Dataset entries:
----------

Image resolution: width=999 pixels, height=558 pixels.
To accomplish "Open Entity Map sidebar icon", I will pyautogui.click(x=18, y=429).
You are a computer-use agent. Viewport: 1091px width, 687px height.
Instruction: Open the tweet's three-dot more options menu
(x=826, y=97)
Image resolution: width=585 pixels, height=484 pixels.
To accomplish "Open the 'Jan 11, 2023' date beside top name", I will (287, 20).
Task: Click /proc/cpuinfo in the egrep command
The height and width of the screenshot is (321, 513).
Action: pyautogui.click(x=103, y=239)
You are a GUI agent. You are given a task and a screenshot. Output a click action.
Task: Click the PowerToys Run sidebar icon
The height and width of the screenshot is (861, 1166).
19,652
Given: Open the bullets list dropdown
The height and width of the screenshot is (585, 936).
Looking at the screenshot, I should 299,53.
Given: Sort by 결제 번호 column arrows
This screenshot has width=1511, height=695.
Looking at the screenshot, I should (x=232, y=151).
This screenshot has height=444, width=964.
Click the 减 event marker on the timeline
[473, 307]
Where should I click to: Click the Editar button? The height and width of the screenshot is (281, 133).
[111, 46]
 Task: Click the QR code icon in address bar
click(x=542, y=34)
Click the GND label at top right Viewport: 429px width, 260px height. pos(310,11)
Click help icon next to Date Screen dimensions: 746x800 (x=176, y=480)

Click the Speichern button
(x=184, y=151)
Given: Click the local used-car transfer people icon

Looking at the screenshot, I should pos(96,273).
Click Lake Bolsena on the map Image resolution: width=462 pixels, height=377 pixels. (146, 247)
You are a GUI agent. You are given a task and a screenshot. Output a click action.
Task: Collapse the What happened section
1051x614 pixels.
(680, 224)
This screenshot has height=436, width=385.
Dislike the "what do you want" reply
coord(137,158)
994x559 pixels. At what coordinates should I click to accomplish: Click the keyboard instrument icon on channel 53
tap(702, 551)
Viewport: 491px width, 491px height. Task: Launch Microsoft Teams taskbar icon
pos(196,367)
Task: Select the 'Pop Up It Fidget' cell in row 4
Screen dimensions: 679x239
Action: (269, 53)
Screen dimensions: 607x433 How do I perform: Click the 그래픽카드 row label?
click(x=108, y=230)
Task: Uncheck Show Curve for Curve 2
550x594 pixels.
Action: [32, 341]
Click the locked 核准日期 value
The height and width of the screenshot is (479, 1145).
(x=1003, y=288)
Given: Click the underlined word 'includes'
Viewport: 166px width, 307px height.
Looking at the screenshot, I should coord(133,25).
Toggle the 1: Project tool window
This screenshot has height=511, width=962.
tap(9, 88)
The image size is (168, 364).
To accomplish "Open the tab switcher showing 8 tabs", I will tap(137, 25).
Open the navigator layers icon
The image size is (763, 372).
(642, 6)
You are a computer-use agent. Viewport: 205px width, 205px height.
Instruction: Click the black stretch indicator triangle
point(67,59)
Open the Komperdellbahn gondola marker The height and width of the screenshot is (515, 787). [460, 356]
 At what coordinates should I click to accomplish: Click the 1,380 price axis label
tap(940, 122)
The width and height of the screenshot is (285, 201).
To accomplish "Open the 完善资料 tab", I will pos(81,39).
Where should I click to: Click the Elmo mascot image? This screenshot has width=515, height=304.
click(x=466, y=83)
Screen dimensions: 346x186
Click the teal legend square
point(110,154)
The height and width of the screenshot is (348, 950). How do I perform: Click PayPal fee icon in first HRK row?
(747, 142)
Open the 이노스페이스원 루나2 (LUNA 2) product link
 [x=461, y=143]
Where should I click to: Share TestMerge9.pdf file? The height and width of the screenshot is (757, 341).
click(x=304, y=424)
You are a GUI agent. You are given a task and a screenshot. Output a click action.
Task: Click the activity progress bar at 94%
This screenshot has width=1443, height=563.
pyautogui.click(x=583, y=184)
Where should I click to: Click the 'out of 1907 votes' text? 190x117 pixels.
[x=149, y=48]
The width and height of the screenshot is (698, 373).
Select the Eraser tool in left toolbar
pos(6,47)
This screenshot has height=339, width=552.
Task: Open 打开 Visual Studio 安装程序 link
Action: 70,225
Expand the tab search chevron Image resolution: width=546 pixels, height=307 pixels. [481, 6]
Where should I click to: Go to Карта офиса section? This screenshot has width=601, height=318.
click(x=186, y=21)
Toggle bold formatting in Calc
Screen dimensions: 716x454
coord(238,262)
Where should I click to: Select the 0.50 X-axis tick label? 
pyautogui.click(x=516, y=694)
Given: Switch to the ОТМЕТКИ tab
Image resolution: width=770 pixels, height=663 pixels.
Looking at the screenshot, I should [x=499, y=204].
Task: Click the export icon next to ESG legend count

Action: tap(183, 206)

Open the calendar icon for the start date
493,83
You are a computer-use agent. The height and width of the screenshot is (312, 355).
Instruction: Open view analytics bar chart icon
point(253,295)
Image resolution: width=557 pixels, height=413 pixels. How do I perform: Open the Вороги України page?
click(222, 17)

----------

### EXERCISE DETAILS
The word "computer" occurs in some lines of the data above; report how many such lines there are, with no other words.

### WRITTEN RESPONSE
3